During the public comment portion of the meeting, these two issues went unaddressed while a parade of speakers took to the mic in support of former Ebby Halliday Elementary School principal Kamalia Cotton, who voluntarily left her position earlier this month after allegations of student abuse and bad management. Nearly every seat was full, until about two-thirds of the crowd filed out the door after the public comment period.

Commissioner John Wiley Price's name lit up on the projector screen's list of speakers, but he was nowhere to be seen. His executive assistant Vincent Hall spoke in "unyielding and unwavering" support of Cotton on his behalf. "We cannot allow educators like Ms. Cotton to have their reputations sullied and stained," he said.

An eighth-grader from the Barack Obama Leadership Academy spoke presidentially in support of his former principal. "She cared deeply about her students ... Ms. Cotton believed in discipline," said Dalton Sherman, famous for the 2008 back-to-school speech that landed him on Oprah and Ellen. "I had the pleasure of being sent to Ms. Cotton's office on several occasions for talking. ... I consider it a privilege to speak on her behalf, because she is the best."

Ebbie Holiday teacher Lauette James Smith called Cotton a "rock-star principal." Since her departure, Smith said, "We are going through a lot of hostility at our school, and our children are being affected. So what about our children?"

"To work for her was a joy," added another teacher, Stephanie Hill. Now, the "loving environment," established by Cotton, has become "paranoid and suspicious."

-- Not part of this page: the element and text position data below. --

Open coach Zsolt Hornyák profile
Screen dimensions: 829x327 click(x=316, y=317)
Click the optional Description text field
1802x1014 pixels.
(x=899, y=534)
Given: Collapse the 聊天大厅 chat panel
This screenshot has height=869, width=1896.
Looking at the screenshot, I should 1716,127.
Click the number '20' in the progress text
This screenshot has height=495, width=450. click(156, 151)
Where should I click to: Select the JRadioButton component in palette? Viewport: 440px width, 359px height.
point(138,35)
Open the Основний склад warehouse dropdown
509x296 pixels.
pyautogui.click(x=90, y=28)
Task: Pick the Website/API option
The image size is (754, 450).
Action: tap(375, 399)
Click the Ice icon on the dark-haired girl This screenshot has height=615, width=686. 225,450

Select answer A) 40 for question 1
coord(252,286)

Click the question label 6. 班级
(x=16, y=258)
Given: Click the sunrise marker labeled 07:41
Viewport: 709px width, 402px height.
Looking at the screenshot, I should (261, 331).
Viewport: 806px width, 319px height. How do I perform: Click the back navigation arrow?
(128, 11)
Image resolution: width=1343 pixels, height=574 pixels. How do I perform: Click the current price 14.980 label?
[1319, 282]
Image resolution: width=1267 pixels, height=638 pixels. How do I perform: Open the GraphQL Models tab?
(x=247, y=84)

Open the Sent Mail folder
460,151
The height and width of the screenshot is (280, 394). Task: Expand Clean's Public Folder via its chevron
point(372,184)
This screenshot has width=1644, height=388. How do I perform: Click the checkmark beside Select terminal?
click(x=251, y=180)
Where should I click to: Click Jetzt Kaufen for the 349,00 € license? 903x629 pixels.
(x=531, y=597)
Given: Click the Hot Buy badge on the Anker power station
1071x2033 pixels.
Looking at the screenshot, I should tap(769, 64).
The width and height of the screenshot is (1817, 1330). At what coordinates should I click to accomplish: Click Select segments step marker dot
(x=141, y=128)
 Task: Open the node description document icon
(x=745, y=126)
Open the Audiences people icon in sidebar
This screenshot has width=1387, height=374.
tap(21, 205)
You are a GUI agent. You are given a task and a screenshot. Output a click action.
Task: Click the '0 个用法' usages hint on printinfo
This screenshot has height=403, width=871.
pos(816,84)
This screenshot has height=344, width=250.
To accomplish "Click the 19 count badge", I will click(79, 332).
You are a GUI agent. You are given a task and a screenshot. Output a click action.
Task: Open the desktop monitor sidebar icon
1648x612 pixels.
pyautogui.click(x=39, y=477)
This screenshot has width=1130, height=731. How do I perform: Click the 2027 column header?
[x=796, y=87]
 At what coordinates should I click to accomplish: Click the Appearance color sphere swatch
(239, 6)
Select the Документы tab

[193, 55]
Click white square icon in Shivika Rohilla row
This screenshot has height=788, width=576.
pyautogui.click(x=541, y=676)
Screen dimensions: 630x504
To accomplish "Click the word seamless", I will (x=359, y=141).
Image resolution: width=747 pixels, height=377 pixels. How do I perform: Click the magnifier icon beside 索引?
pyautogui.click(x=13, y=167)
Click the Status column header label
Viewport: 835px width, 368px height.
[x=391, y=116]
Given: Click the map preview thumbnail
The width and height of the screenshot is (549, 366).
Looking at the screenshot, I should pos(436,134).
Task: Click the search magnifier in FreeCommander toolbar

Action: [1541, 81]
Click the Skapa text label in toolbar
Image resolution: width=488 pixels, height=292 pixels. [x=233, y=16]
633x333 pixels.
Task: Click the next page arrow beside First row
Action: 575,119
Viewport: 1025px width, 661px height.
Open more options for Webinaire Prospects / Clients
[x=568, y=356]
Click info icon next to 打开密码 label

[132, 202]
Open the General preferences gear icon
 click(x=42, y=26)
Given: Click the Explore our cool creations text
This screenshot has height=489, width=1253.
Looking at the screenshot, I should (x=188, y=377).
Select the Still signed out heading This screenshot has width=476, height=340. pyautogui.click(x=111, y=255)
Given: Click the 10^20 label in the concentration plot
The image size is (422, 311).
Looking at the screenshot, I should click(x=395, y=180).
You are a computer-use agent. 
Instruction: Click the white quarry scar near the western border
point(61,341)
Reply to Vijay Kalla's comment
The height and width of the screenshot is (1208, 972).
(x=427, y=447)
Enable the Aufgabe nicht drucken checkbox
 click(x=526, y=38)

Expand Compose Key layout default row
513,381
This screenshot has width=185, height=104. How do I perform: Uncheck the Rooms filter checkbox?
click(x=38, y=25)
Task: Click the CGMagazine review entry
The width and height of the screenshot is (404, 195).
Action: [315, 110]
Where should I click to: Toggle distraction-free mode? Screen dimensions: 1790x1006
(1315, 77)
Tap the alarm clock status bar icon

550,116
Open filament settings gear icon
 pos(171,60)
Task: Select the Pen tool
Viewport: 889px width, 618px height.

A fourth-grade girl tearfully addressed trustees with up-front distaste for the replacement of her former Highland Hills principal, Jan Jones. Several other parents, one tearful, voiced concerns over the school's change in leadership.

Another topic addressed by many speakers was the board's consideration of outsourcing custodians. "I'm more than just a custodian at E.B. Comstock," said Billy Ray Sanders, who has worked for DISD for over 30 years.

In the heat of budget cuts and personnel rearrangements, and with many more on this year's agenda, it's certain that the public speaking portion of DISD meetings will continue to get quite a work-out.